Councilor Paul DePalo, who represents the Worcester area, said he started receiving phone calls about D’Angelo’s potential nomination to the Appeals Court immediately after he was elected in 2020 — some in support, some not.

DePalo brought up celebrities Will Smith and Chris Rock, and appeared to liken the contempt case to their early-April incident at the Academy Awards in which Smith slapped Rock onstage — an incident that has attached itself to both of their public personas.

“At the same time, I believe in second chances,” DePalo said. “Some people think I believe in them too much. So I don’t think one moment should be held against someone forever and ever.”

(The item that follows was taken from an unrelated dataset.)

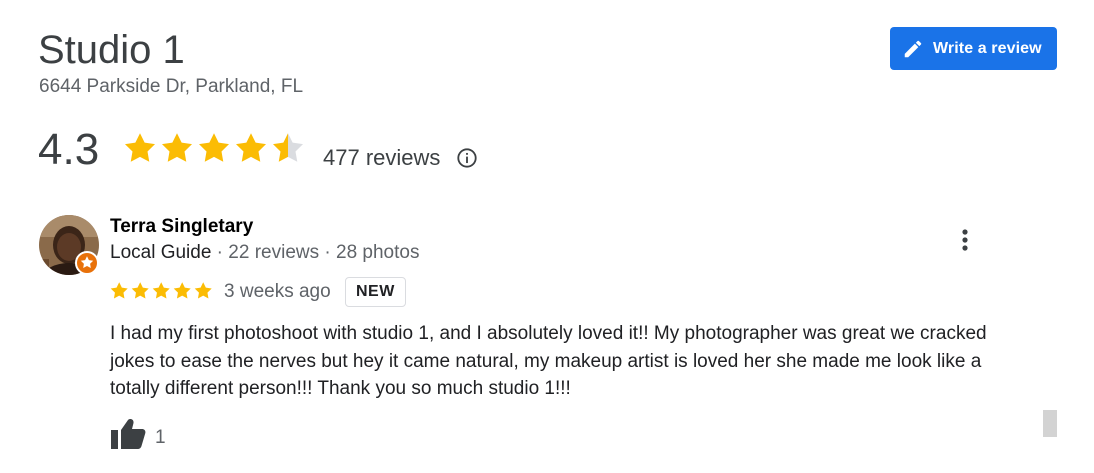 The width and height of the screenshot is (1094, 473). Describe the element at coordinates (112, 50) in the screenshot. I see `place-title: Studio 1` at that location.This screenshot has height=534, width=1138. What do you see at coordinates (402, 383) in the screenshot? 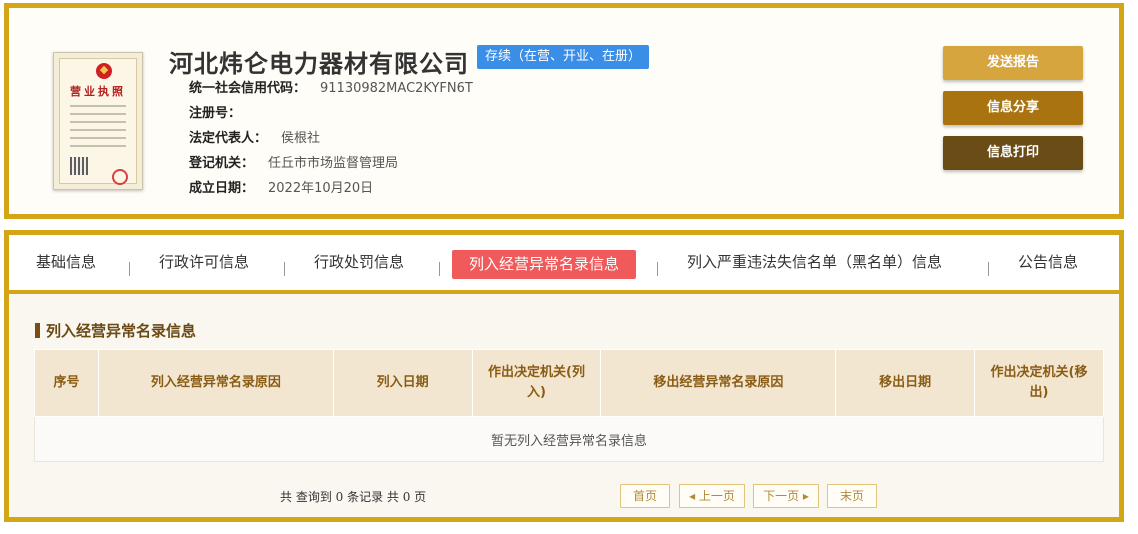
I see `col-header-listing-date: 列入日期` at bounding box center [402, 383].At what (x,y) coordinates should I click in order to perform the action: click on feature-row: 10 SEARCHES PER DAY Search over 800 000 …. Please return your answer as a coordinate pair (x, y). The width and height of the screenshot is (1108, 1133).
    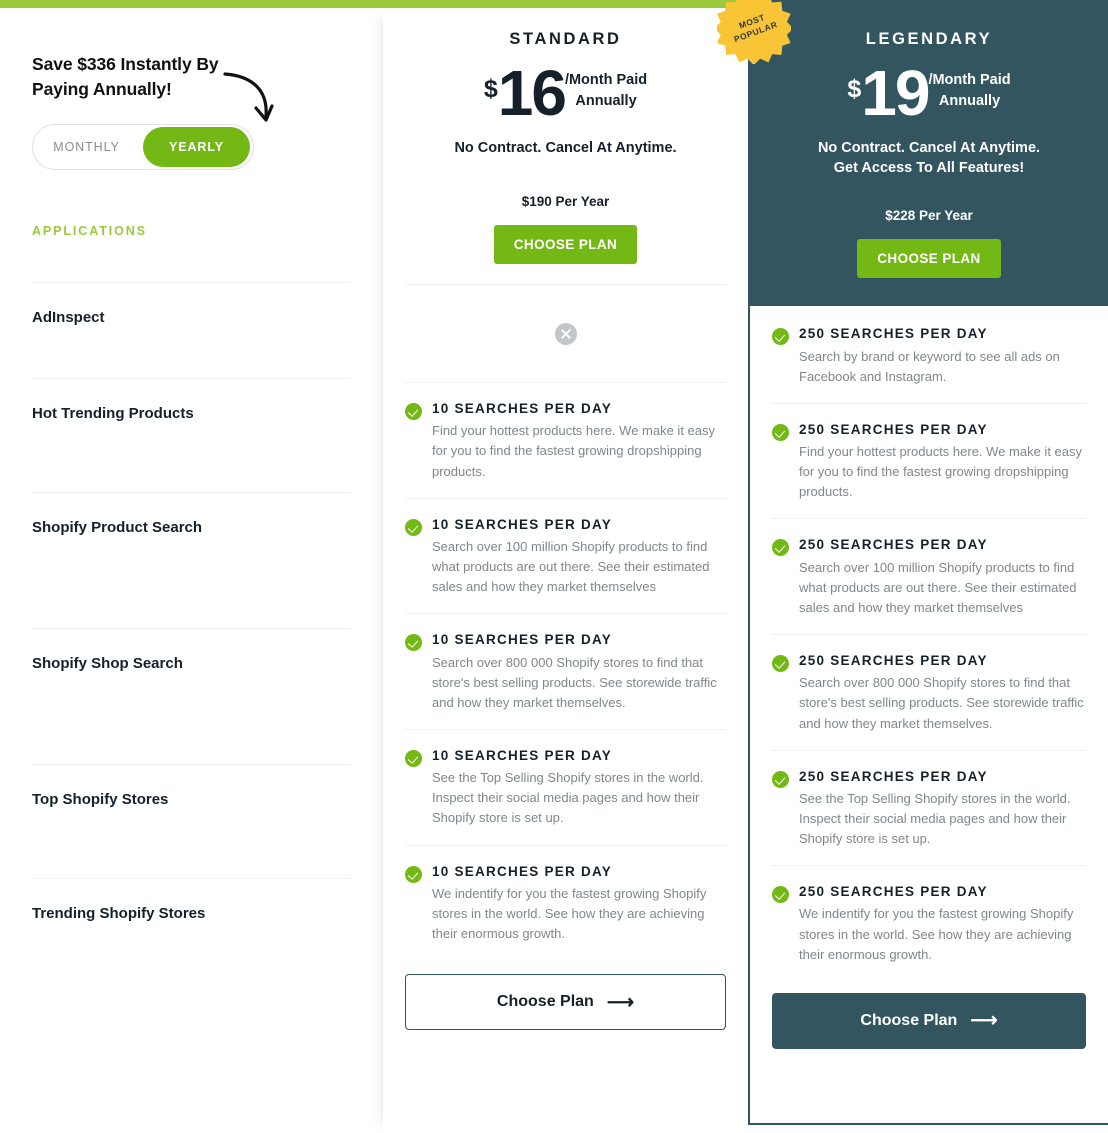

To put a lawyer in the dock is “a little too severe,” said Councilor Chris Iannella of Boston, who told a story from early in his legal career — around 42 years ago — when he was told by a Boston Municipal Court judge to either pay a $100 fine or be thrown in the dock.

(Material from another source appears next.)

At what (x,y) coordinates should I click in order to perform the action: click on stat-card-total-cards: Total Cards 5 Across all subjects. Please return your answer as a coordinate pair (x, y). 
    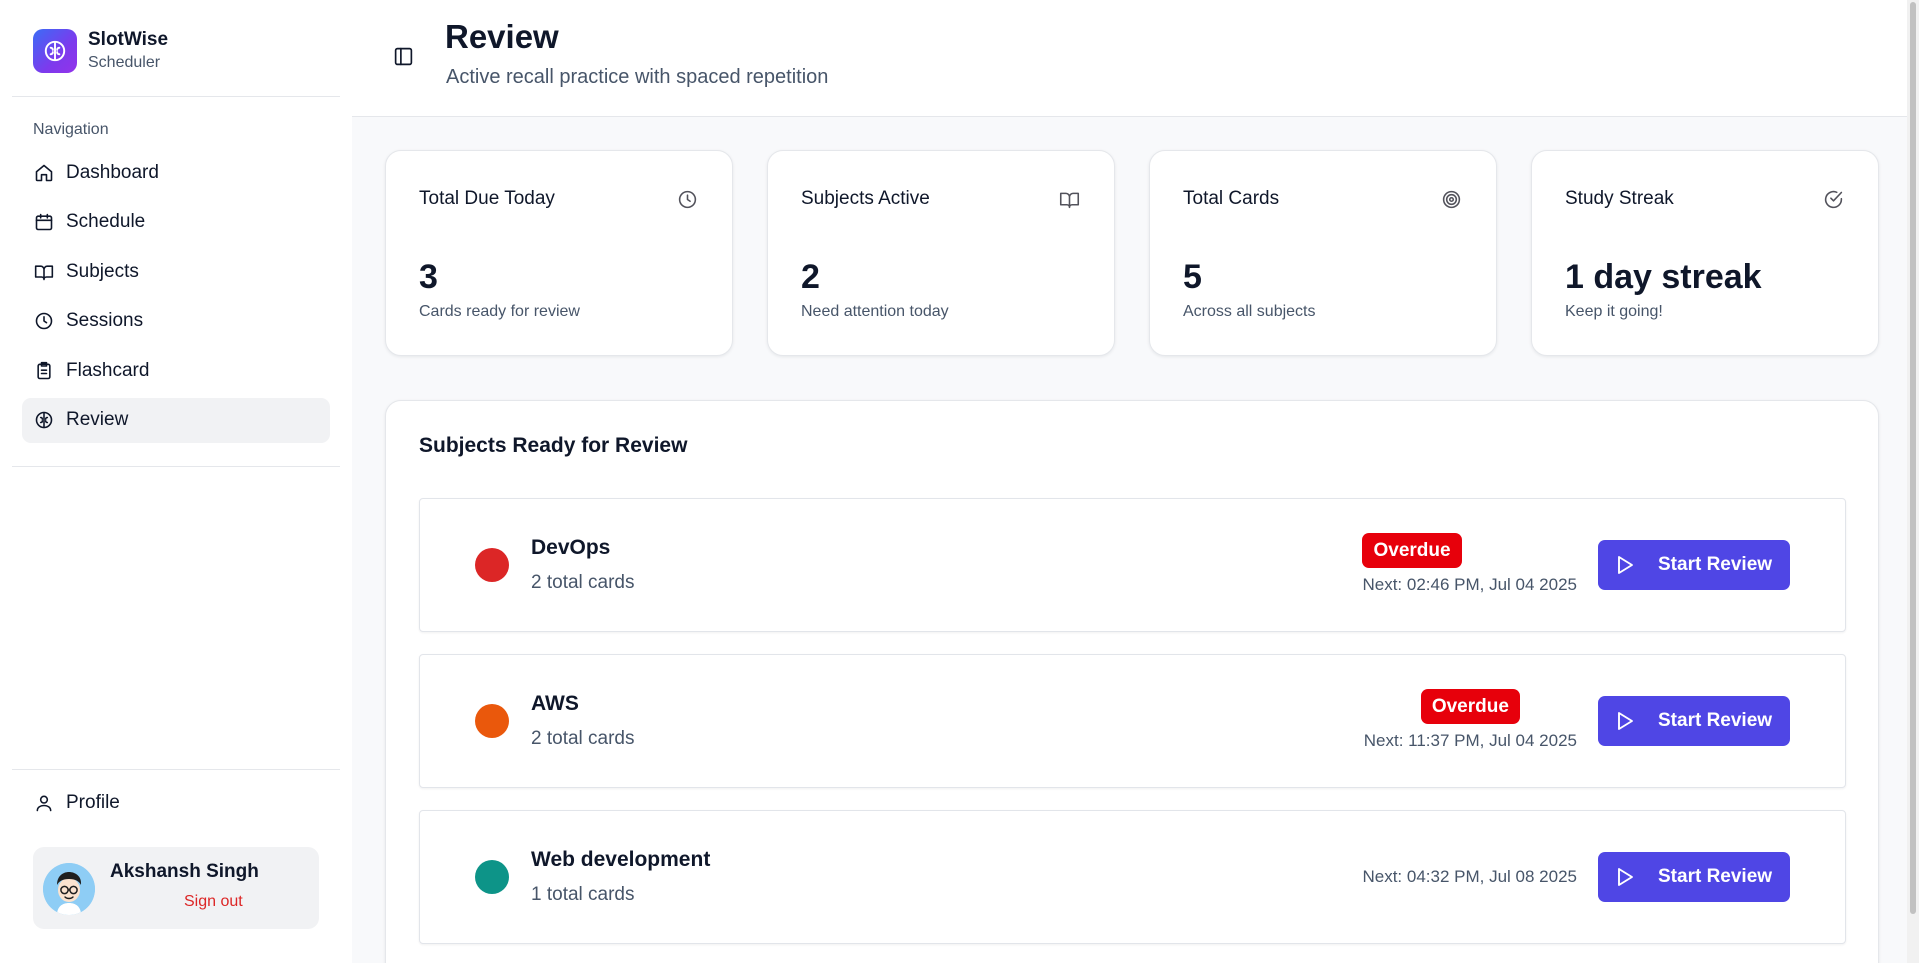
    Looking at the image, I should click on (1323, 253).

Not having $100 in his pocket, Iannella recalled walking across the street to City Hall to get the cash from his father, a Boston city councilor, in order to avoid a jail cell. He noted that the judge later apologized.

“I know how wrong it was. I’ve made it clear I know how wrong it was,” D’Angelo said. He added, “It’s a black mark. And I haven’t been able to hide from it.”

Jubinville looked for penance. He drew the hearing to a close by asking D’Angelo to give a formal public apology to Gerard “by name,” which the nominee did.

Councilors also took the judge to task for his alleged personality traits and reputation among colleagues. Councilors Kennedy and Eileen Duff told D’Angelo they had heard from people who called him “arrogant.”

The judge was not sure what left that impression on his colleagues and said maybe it was his sense of humor, or the manner in which he suggests case citations.

Councilor Mary Hurley, a retired District Court judge herself, said she had known D’Angelo was smart and cordial, but “bells started going off in my head like you wouldn’t believe” when she started hearing questionable comments about his demeanor.

She relayed a message from one jurist who served on a committee with D’Angelo, told Hurley she supported his nomination, and said he was “really, really smart, even though he is obnoxious.”

“How do you think you are going to be able to change ‘you’? Other people don’t have to change,” Hurley said. “You have to change, so that if you don’t get 100 percent of people saying ‘Andy D’Angelo’s a great Appeals Court judge,’ if you get 90 or even 80, that’s a huge improvement over where you’re at right now.”

D’Angelo said he realized he needs “to do a better job” and will try to get there through “self-reflection.”

“I have to change in how I come across to people,” he said. D’Angelo added, “I don’t think I’m the smartest person in the room. In fact, most often, I don’t. I just don’t. And I question people, I question cases, in order to get information. To try to find the right result. And if that, in the way I do it, is what’s coming across as obnoxious, opinionated, arrogant, any of the words you use, that is not my intention. But it doesn’t matter what my intention is, because that’s the way it’s coming across.”

Councilor Joe Ferreira shifted gears and thought he was lobbing a softball to D’Angelo -- but after intense rounds of questioning by the other panelists, it appeared to move the nominee to tears.

“None of us ever want to be judged by the one bad thing we did in our lives. And you’ve had a hard day,” the South Coast councilor said, “so tell me about your 16 years of doing good things.”

Around 20 seconds elapsed before D’Angelo began to reply. He took off his glasses, wiped his eyes, then dabbed them with a tissue.

“The part I enjoy is helping people, whether it be the lawyers or the litigants,” he said, taking pauses to collect himself as he choked up. “And what I’m hearing is, which is hard to answer your question, is sometimes it’s not coming across the right way.”